Depends on your application. In most cases your "write heavy" is going to be isolated to 1 or 2 tables worth of data (or equivalent) and for those cases some type of NoSQL solution can be a really good option. Especially since you can use a PG foreign data wrapper to allow PG to run queries against that information too.

If it's system wide and you need PostgreSQL itself able to handle it, using PG's async features is one potential option but setting up and managing a Postgres-XC cluster would be the next best. XC allows scale-out for writes. If you're at a company with a budget for that type of thing I think I remember reading that EnterpriseDB (the PG company) is offering first class support for PG XC.

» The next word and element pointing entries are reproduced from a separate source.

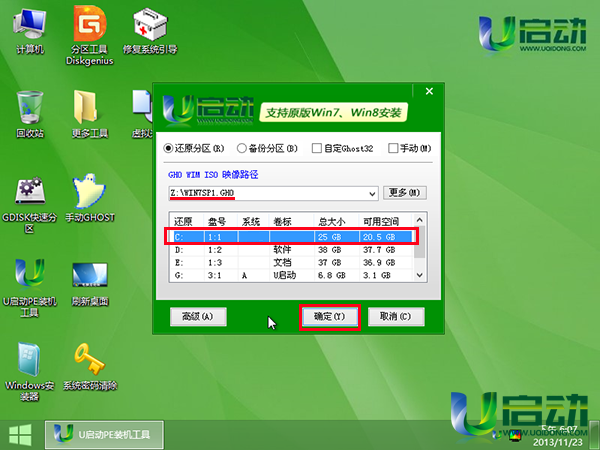Click the 更多 (M) button

405,192
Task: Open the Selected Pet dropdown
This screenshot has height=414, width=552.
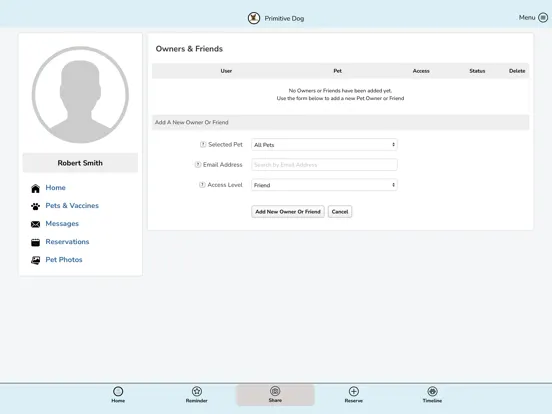Action: [x=324, y=145]
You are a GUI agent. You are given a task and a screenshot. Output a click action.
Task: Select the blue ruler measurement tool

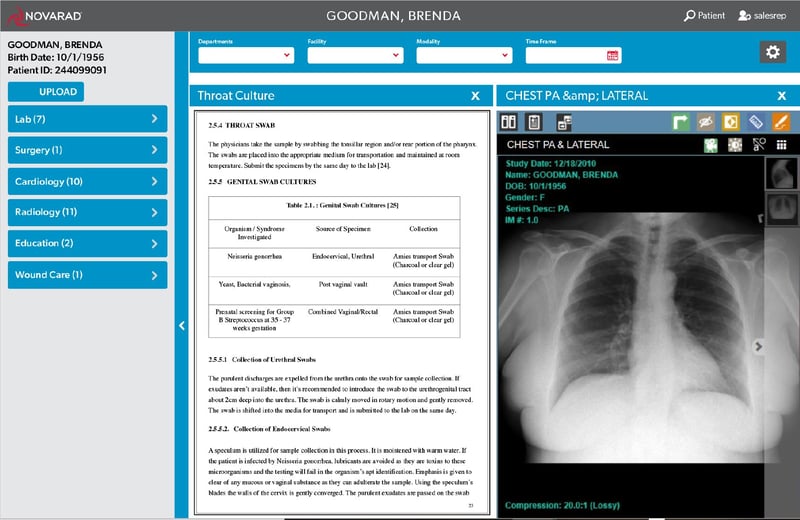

In most cases though, I find that the write heavy parts of a system are so isolated that diverting them to a simple NoSQL solution tends to be easiest (Mongo, Couchbase, DynamoDB from AWS, etc).

fennecfoxen · on June 18, 2015

Depending on your exact needs, Cassandra's not a bad idea for this space. O(n) scalablity for write capacity (+), and even on an individual node it's pretty write-friendly: its sstable data structures stream to disk well, keeping spinning disks happy while avoiding write amplification issues on SSDs. It does help if the data is nicely shardable, of course.

That's the one I'm familiar with, anyway.

(+) Write capacity is O(n) as you add machines but an individual write's time is pretty constant and cluster-wide maintenance operations do start taking longer as you add machines and they gossip to each other. It's not magic, obviously :)

marcosdumay · on June 18, 2015

The filesystem.

Ok, that not completely serious, but almost completely.

spacecowboy_lon · on June 18, 2015

Could work dump the incoming steam to disk in some sensibel text format and have an asynchronous queue process the data into the database.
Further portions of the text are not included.